Why You Should Go: You’ll get to pick out a historic Denver photo at History Colorado and then hit the streets to photograph the same spot to see how the city has changed.

2. Denver Free Walking Tours | All month

Why You Should Go: You need an excuse to play tourist at home, so park your car, slather on some sunscreen, and take a two-hour walk around the heart of the Mile High City—with a tour guide, of course.

3. Denver Museum of Nature & Science Free Day | Sept. 27

Why You Should Go: Late September weather can be fickle. If it’s too hot or too brisk to play outside, come inside and practice your dinosaur speak (read: “rawr!”) with the fossils.

4. A Taste of Colorado | Sept. 4–7

Why You Should Go: Because you (hopefully) aren’t working, which will give you ample time to unwind at this four-day fest.

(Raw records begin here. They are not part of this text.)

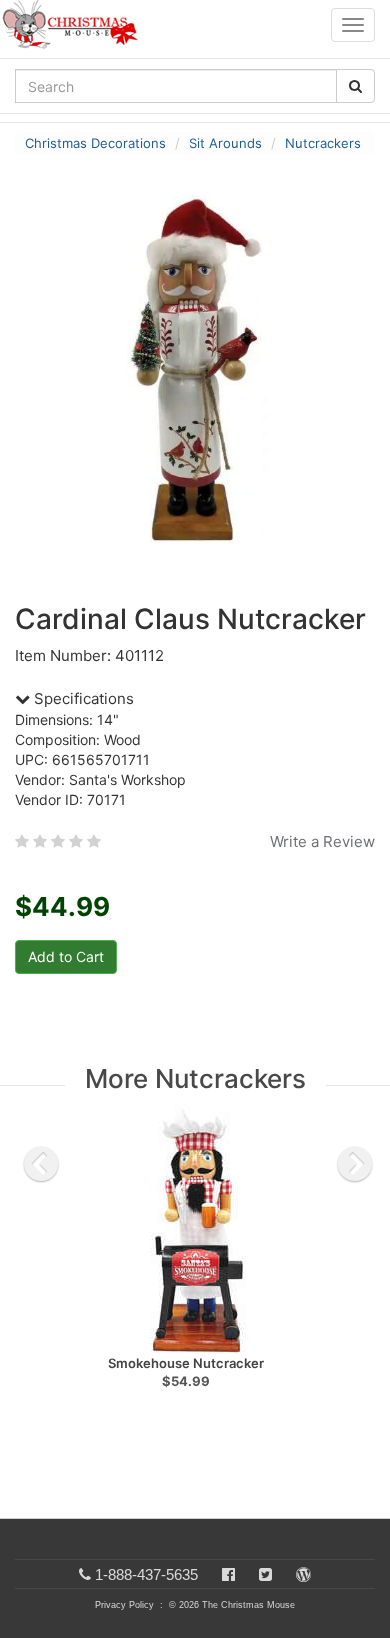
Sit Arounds (225, 143)
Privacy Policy (124, 1605)
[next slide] (355, 1164)
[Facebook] (228, 1574)
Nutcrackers (323, 143)
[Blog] (303, 1574)
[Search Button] (355, 86)
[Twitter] (265, 1574)
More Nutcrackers (195, 1078)
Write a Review (322, 841)
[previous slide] (41, 1164)
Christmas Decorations (95, 143)
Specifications (82, 698)
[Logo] (76, 25)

5. Colorado State Fair | Through Sept. 7

Why You Should Go: A summer without a state fair (read: fried foods, livestock competitions, and concerts) just doesn’t feel complete.

6. Pikes Peak World Cup Downhill Skateboard Race | Sept. 12–13

Why You Should Go: Watching skateboarders hurtle down the road is exhilarating, even if you are just standing still and watching.

7. Denver Botanic Gardens Free Day | Sept. 9

Why You Should Go: If the crowds for the corpse flower scared you away, here’s your chance to see what’s blooming at the Gardens.

8. Hang out at a Farmers Market | Various dates

Why You Should Go: After spring storms delayed crops, the market stands are finally bursting with fresh produce. You’ll often find live music and you’ll always find someone willing to talk about all-things-food. Bonus: If you do spend some cash, check out 5280.com/freshpicks2015 for tips on what to cook now.

9. Cuba: Past, Present & Future | Sept. 24

Why You Should Go: This “Active Minds” event at the Sam Gary branch of the Denver Public Library tackles one of the most timely news topics of the summer.

10. Hike the Betasso Preserve | All month

Why You Should Go: This quick, four-mile trek is close to bustling Boulder, but the walk is blissfully serene.